Fig 2. XTH9 gene mutation affects lateral root (LR) development.

(A) The genomic organization of the XTH9 gene. The white boxes show the positions and sizes of the XTH9 gene exons. The black box indicates the structure of the T-DNA, the site of which is indicated by the triangle. The genomic sequences used to complement the xth9 mutation are underlined with a thick line. (B) XTH9 transcript levels in wild-type (WT) (Col-0) plants, the xth9 mutant, and xth9 complementary lines. The mRNA abundance of the XTH9 gene in the roots was measured using RT-PCR in various genotype backgrounds of Arabidopsis. (C) Root phenotypes of WT plants, the xth9 mutant, and complementary lines. The plants were grown vertically on media for 10 days. The white bar indicates 1 cm. (D) Primary root length and (E) total LR length. (F) LR density analysis of WT plants, the xth9 mutant, and xth9 complementary lines.
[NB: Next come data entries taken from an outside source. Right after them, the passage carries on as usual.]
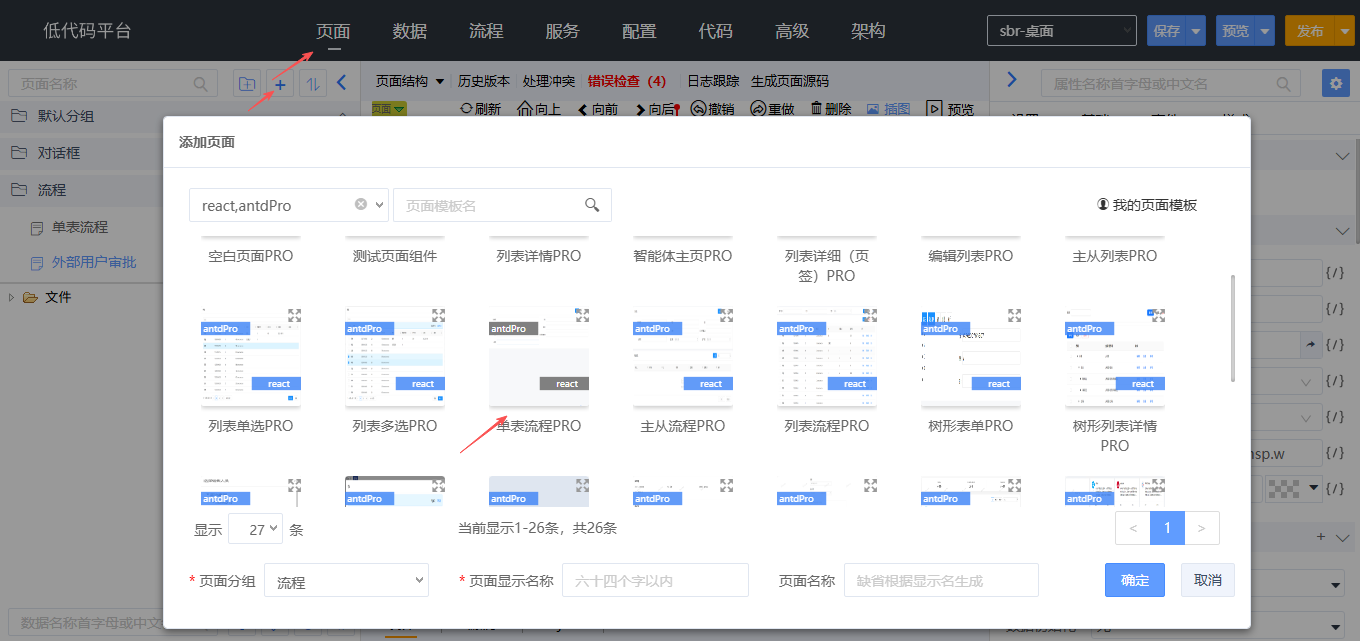Screen dimensions: 1360x641
Task: Open the page size dropdown showing 27
Action: pos(255,530)
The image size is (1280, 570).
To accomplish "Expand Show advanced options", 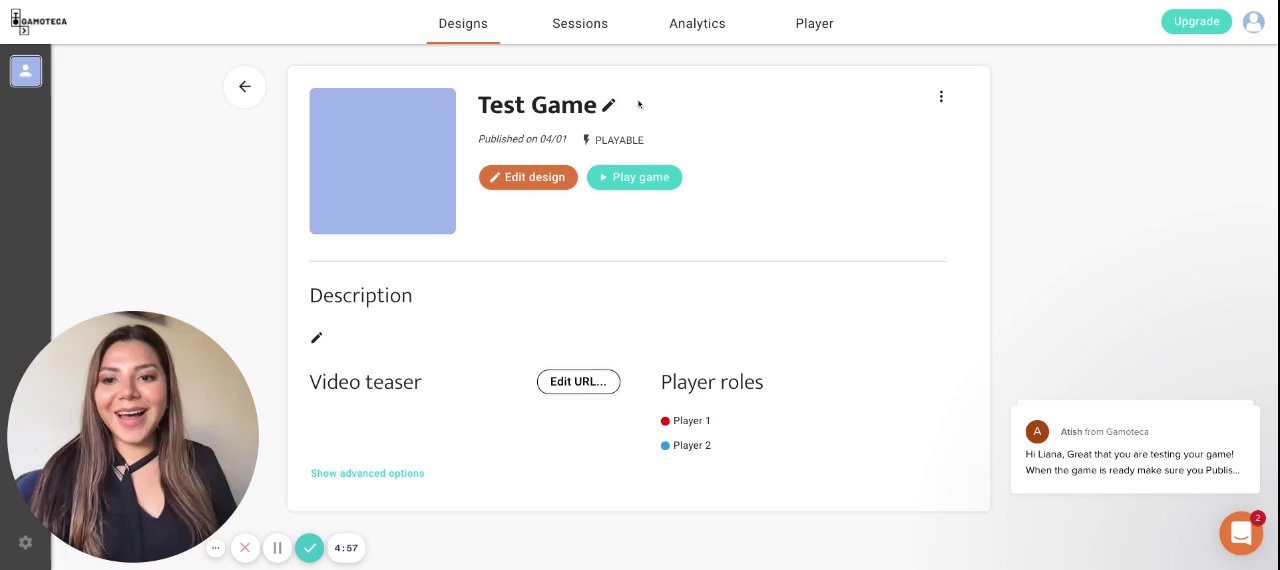I will (367, 473).
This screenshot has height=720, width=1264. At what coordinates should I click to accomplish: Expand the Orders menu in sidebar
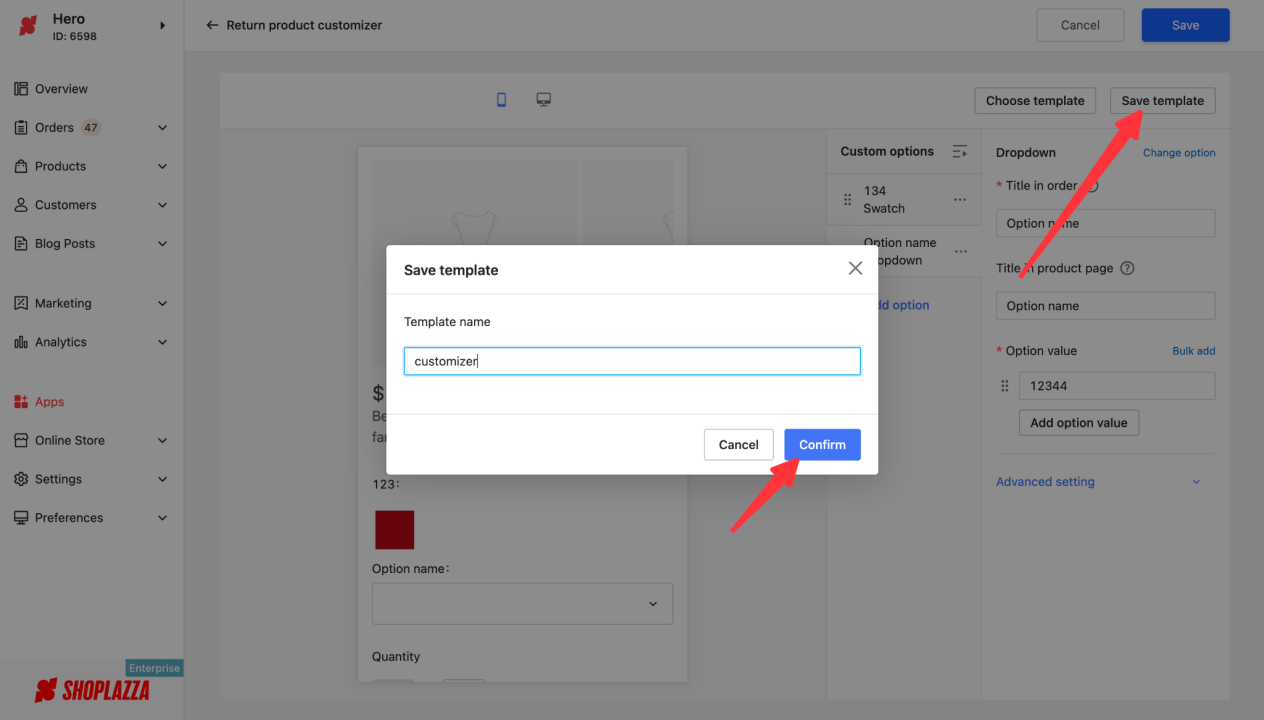162,128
The error bars denote SDs (n = 16–21). (G) Phenotypic analysis of lateral root emergence (LRE) was achieved by synchronizing LR formation with a gravity stimulus for 18 and 42 hours. Compared with the WT plants, the xth9 mutants showed delayed LRE. Mutant plants transformed with a 4.9-kb-long full-length XTH9 genomic fragment exhibited a WT LRE phenotype for LR induction. The data are shown as percentages, and the error bars represent SDs (n = 15–17). At least 80–100 total LR primordia were observed for each plant, and the asterisks (*) indicate statistically significant differences (p<0.05).